**Exercices**
[A] Traduisez en anglais la phrase suivante du texte sur les mythes : « Nos ancêtres s’accouplaient dans leurs ténèbres à toute énigme, et lui faisaient d’étranges enfants. »
[B] Poursuivez le texte sur les mythes par quelques phrases qui viennent après sa dernière phrase, en gardant le même style.

**Texte de lecture**
Ce texte assez court dont voici un extrait s’applique à définir ce qu’est un mythe. Dans l’esprit de Paul Valéry, on verra que cette notion recouvre un domaine assez large, dont les contours suivent la réflexion toujours libre, vive et originale de l’auteur.
Petite lettre sur les mythes
Je vous confesse tout d’abord qu’au moment d’appliquer mon effort à concevoir le monde des mythes, j’ai senti mon esprit rétif ; je l’ai poussé, j’ai forcé son ennui et ses résistances, et comme il reculait sous ma pression, retournant son regard vers ce qu’il aime, désirant ce qu’il fait le mieux dont il me peignait trop vivement les attraits, je l’ai jeté en fureur au milieu des monstres, dans la confusion de tous les dieux, des démons, des héros, des espèces horribles et de toutes ces créatures des anciens hommes, lesquels mettaient leur philosophie à peupler l’univers aussi ardemment que nous mîmes plus tard la nôtre à le vider de toute vie. Nos ancêtres s’accouplaient dans leurs ténèbres à toute énigme, et lui faisaient d’étranges enfants.

**Documents fournis**
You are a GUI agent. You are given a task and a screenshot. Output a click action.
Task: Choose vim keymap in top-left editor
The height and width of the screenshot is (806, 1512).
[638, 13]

**Réponses aux exercices**
[A] Our ancestors coupled in their darkness with every enigma, and fathered strange children upon it.

[B]
Je ne savais m’orienter dans mon désordre, à quoi me prendre pour y planter mon commencement et développer les vagues pensées que le tumulte des images et des souvenirs, le nombre des noms, le mélange des hypothèses éveillaient, ruinaient en moi devant mon dessein. Ma plume piquait dans le papier, ma main gauche tourmentait mon visage, mes yeux trop nettement se peignaient un objet bien éclairé, et je sentais trop bien que je n’avais aucun besoin d’écrire. Puis cette plume, qui tuait le temps à petits traits, se mit d’elle-même à esquisser des formes baroques, poissons affreux, pieuvres tout échevelées de paraphes trop fluides et faciles… Elle engendrait des mythes qui découlaient de mon attente dans la durée, cependant que mon âme, qui ne voyait presque pas ce que ma main créait devant elle, errait comme une somnambule entre les sombres murs imaginaires et les théâtres sous-marins de l’aquarium de Monaco !
Qui sait, pensai-je, si le réel dans ses formes innombrables n’est pas aussi arbitraire, aussi gratuitement produit que ces arabesques animales ? Quand je rêve et invente sans retour, ne suis-je pas… la nature ? — Pourvu que la plume touche le papier, qu’elle porte de l’encre, que je m’ennuie, que je m’oublie, — je crée ! Un mot venu au hasard se fait un sort infini, pousse des organes de phrase, et la phrase en exige une autre, qui eût été avant elle ; elle veut un passé qu’elle enfante pour naître… après qu’elle a déjà paru ! Et ces courbes, ces volutes, ces tentacules, ces palpes, pattes et appendices que je file sur cette page, la nature à sa façon ne fait-elle de même dans ses jeux, quand elle prodigue, transforme, abîme, oublie et retrouve tant de chances et de figures de vie au milieu des rayons et des atomes en quoi foisonne et s’embrouille tout le possible et l’inconcevable ?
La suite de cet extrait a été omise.